Given a choice of newspapers, I always buy the Warta Kota tabloid, because I'm fascinated by its creepy diagrams of crimes.
The paper showcases one crime in color on its front page, and another in black and white on page 2. If there aren't enough good ones, they'll settle for traffic accidents (there's never a shortage of traffic accidents).
This one is about a woman who went missing and was later found dead, tied up and with her clothes removed. Pardon the graphic nature of the images, but it's the raw ones that are the saddest and strangest. This one is actually relatively tame; cartoon stabbings and beatings are commonplace.
There's something haunting about the faceless people.
2 comments:
this is pretty creepy.
are the cartoons recreating the known facts of the crime, or making up what they think happened after the body was found?
I find it so disturbing when they do those crime re-enactments on tv - this reminds me of that.
This one pretty much sticks to the facts - it doesn't attempt to show what happened to the poor woman after her disapperance, it just shows her parents and the local residents searching for her. I think the ones that depict the crimes do so based on details from the police. There may be some artistic license, but I haven't seem them invent dialog or draw purely speculative scenes.
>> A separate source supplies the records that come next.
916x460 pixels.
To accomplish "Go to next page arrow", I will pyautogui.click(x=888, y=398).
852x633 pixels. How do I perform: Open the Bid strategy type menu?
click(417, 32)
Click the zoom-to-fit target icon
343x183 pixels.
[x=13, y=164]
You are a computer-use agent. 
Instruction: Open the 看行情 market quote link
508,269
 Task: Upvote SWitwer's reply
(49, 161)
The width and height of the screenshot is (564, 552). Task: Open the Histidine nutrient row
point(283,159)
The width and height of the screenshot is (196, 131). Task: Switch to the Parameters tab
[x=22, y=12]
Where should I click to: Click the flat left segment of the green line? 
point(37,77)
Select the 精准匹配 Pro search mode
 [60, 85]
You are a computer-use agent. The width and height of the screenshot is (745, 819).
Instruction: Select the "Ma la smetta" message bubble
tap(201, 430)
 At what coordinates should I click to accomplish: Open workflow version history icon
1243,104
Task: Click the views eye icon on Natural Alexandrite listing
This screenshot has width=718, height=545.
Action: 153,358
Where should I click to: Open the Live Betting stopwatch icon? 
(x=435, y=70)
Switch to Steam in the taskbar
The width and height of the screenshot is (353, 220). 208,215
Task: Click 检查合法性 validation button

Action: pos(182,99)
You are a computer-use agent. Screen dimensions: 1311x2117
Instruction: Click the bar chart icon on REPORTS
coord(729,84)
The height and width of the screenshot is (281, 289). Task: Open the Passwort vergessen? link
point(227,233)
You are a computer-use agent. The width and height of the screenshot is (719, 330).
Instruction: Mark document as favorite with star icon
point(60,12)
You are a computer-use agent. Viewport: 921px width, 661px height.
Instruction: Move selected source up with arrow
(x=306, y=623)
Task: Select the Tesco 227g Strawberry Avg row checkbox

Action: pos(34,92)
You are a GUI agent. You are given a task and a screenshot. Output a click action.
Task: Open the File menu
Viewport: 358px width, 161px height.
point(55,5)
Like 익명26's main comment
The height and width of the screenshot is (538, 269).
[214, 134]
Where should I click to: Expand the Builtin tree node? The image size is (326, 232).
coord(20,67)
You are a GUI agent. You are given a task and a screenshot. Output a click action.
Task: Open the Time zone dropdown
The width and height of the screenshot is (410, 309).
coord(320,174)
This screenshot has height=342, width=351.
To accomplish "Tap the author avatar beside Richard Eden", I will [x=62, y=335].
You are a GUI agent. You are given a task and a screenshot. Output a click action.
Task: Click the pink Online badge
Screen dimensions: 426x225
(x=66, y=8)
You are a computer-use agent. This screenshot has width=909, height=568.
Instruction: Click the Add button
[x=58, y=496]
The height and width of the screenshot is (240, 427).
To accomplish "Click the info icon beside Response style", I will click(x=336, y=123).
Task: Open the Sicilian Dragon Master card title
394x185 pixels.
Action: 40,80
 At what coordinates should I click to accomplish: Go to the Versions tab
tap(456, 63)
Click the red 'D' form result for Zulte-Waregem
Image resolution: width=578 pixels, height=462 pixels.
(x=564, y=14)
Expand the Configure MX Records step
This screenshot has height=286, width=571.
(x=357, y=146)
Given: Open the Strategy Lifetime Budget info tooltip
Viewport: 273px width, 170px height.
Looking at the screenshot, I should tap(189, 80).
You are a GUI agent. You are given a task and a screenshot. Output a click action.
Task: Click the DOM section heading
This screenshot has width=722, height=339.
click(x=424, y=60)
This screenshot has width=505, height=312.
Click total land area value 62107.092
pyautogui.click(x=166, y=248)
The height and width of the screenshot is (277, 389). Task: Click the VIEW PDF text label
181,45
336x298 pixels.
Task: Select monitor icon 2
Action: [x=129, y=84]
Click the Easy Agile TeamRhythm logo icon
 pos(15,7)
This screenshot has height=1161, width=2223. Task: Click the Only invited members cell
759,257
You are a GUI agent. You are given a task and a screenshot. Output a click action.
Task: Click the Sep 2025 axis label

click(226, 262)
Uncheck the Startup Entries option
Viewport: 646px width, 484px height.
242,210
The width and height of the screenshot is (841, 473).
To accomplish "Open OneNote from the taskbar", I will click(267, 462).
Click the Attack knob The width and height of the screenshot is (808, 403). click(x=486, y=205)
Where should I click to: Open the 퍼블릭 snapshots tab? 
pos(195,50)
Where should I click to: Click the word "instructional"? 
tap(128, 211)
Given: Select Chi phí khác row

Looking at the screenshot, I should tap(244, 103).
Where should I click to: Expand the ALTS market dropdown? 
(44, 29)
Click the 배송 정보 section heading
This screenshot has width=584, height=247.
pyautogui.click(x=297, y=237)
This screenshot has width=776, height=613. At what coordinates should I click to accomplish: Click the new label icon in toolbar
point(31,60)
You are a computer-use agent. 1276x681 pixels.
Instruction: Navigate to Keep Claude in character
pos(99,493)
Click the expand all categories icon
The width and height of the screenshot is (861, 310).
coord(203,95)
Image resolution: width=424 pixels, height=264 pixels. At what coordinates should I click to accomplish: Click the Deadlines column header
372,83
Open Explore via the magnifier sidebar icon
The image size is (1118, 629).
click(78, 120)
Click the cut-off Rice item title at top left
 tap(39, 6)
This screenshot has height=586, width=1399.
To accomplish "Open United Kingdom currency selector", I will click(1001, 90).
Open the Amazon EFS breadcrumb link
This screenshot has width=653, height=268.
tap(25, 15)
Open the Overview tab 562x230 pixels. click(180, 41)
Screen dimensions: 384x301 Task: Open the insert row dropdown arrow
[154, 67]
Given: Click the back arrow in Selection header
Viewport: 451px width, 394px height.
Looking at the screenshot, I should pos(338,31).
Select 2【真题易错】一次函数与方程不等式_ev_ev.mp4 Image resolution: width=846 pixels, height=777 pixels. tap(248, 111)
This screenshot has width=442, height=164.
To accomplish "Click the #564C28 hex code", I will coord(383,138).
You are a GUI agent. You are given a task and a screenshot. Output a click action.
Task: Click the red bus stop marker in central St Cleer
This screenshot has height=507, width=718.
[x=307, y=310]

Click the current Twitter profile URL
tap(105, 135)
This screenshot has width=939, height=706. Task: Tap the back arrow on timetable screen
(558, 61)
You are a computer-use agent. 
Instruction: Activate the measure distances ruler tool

They have crime re-enactment shows on TV here, too, so you won't have to miss them when you come visit. What I find even more disturbing are the "extreme video" shows on one cable channel in particular (AXN), which show people falling out of helicopters, getting run over by their own cars, etc. They're all from the US, as far as I can tell. Watching people's real agony bothers me more than watching the fake kind.